* [SUPPLIED TEXT]
I understand that people living in high-income countries are inevitably going to be most interested in being protected against new threats that might affect them directly. But to exaggerate to make the point, if global health security is seen as code for making only those who live in the rich world safer from infectious disease threats then it’s both dodgy morally and won’t be effective as a strategy. It ignores the fact that new threats are most likely to emerge in the places and amongst the populations where endemic diseases are most prevalent, and that by tackling one, we build better defenses against the other. As Dr. Tedros said, global health security is only as strong as the weakest link.
- Third, we have to embed and broaden our approach to antimicrobial resistance, so that antimicrobial resistance becomes an integral component of how we tackle infectious disease, rather than something separate – as it can sometimes seem. And without diminishing the threat of antibiotic resistance, we need antimicrobial resistance to encompass other forms of resistance. One example of relevance to this region – if it spreads and worsens, the artemisinin resistance we are seeing in the Mekong could reverse the great advances we’ve made in reducing malaria mortality.
- Fourth, we need to get better at working together to tackle specific diseases and to build stronger, more resilient health systems. Although there is fabulous work being done by dedicated professionals across every aspect of global health, the impact of such efforts can be sometimes diminished or eroded by fragmentation, duplication and poor coordination. And this need for effective collaboration stretches beyond those focused on human health into animal health, housing and education. We need to translate the rhetoric of One Health into action, so that it becomes the norm, not the exception. We must minimize institutional turf battles. And we must find better models of collaborating with the private sector. I don’t have a magic wand to achieve this, but I can promise that under my leadership the Global Fund will take a big picture view of its mission, and a collaborative approach towards achieving its goals.

* [INFORMATION]

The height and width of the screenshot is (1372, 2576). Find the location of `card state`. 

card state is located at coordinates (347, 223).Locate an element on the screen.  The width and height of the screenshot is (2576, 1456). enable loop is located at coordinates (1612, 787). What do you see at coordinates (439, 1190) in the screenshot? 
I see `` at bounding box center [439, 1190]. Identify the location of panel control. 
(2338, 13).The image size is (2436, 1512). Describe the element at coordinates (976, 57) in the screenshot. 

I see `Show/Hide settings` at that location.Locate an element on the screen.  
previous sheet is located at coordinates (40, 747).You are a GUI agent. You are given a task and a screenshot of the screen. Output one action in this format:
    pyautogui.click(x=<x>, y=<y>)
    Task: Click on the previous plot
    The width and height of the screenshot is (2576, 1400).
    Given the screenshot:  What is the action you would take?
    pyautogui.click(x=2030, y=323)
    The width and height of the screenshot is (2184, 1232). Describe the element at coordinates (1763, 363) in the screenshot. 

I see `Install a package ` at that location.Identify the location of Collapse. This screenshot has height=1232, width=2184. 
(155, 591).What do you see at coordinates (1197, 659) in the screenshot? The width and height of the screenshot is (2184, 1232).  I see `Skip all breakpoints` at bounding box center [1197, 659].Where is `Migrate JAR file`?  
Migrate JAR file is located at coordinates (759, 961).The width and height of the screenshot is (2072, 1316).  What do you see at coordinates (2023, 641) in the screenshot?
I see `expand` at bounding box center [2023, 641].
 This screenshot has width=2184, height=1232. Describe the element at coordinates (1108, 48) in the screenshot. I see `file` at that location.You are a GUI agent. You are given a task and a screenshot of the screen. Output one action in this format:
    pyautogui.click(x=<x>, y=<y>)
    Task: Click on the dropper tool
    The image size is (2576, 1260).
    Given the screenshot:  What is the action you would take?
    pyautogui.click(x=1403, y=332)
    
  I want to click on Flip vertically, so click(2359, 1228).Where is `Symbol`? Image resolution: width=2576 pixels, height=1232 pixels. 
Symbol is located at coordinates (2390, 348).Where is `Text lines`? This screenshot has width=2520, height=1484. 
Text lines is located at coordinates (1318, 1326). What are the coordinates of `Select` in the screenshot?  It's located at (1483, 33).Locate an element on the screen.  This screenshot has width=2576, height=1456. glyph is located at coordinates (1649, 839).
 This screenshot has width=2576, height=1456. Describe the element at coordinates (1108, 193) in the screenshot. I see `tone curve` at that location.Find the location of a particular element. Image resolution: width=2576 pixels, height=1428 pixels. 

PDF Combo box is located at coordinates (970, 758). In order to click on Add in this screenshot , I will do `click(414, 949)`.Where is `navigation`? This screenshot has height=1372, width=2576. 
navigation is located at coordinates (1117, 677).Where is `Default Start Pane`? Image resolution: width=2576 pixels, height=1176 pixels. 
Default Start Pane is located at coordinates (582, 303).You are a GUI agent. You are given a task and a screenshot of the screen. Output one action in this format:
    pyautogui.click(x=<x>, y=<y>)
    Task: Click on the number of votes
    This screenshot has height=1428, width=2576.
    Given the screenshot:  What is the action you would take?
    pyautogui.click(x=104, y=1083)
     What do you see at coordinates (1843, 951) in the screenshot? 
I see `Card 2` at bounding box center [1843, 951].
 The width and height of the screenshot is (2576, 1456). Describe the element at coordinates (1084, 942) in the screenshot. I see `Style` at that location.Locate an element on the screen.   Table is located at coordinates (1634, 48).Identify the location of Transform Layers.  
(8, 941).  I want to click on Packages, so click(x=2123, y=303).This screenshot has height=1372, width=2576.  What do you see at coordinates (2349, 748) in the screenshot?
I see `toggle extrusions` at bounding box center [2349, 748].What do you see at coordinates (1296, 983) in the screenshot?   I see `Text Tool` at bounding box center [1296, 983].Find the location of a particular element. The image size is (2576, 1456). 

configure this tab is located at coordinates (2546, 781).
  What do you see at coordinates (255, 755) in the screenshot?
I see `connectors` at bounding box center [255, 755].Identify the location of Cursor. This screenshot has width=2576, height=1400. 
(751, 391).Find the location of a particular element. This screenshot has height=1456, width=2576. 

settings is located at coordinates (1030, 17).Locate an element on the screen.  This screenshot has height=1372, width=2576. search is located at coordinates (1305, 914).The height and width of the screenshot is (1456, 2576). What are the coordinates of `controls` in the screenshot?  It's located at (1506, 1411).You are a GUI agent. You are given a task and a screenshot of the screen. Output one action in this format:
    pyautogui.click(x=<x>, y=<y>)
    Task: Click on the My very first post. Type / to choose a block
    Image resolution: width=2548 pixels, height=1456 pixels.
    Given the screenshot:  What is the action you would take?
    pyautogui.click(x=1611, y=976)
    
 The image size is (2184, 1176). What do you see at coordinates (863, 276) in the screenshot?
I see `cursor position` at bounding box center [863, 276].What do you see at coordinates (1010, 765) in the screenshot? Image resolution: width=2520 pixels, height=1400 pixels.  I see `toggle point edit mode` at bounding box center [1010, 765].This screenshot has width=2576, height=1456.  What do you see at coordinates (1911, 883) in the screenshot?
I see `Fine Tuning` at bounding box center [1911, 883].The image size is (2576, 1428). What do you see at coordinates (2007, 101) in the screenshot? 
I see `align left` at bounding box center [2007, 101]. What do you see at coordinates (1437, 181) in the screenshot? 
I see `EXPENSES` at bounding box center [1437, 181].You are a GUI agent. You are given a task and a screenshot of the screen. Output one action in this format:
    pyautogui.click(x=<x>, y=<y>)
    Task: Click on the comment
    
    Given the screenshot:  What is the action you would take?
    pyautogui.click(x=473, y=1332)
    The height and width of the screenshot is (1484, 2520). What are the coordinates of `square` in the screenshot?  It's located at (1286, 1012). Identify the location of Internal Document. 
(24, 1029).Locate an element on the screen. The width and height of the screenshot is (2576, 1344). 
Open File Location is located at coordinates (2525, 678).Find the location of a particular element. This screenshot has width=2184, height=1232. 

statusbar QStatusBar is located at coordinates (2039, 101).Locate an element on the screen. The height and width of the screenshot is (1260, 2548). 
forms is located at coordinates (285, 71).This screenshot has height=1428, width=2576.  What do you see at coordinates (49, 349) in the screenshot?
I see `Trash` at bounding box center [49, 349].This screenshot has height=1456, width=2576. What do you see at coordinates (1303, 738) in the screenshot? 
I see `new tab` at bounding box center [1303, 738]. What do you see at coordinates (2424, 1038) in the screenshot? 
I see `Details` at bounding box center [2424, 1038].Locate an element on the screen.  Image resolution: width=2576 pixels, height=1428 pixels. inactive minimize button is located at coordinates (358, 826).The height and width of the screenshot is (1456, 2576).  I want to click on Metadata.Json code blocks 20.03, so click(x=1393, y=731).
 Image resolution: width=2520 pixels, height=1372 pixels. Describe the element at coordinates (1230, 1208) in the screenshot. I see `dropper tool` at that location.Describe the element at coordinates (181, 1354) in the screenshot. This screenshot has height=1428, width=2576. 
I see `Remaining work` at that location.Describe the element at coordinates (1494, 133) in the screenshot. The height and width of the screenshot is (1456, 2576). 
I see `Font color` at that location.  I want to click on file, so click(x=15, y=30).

* [EXERCISE GOAL] Take the text on global health security further, starting right after its final sentence. The lines that come after the text on global health security are separate material with no connection to it.

* [ANSWER BOX]
- Finally, we need to ensure that gender considerations inform health security strategies in a powerful, practical – and effective – way. You only have to look at HIV infection rates amongst young women and girls in certain parts of Africa to realize that women are often less protected from health risks. This is despite the fact that protecting women’s health is arguably more important than protecting men’s, given the knock-on impact on child health.
Together, we have the opportunity to make humanity much safer from the threat of infectious disease. In most cases, we already have tools and strategies that work. We should take our inspiration from Prince Mahidol. He was a visionary and a pioneer in bringing health to the people. This conference is our legacy. We should make the most of it to lift our game, strengthen our execution and collaborate more effectively.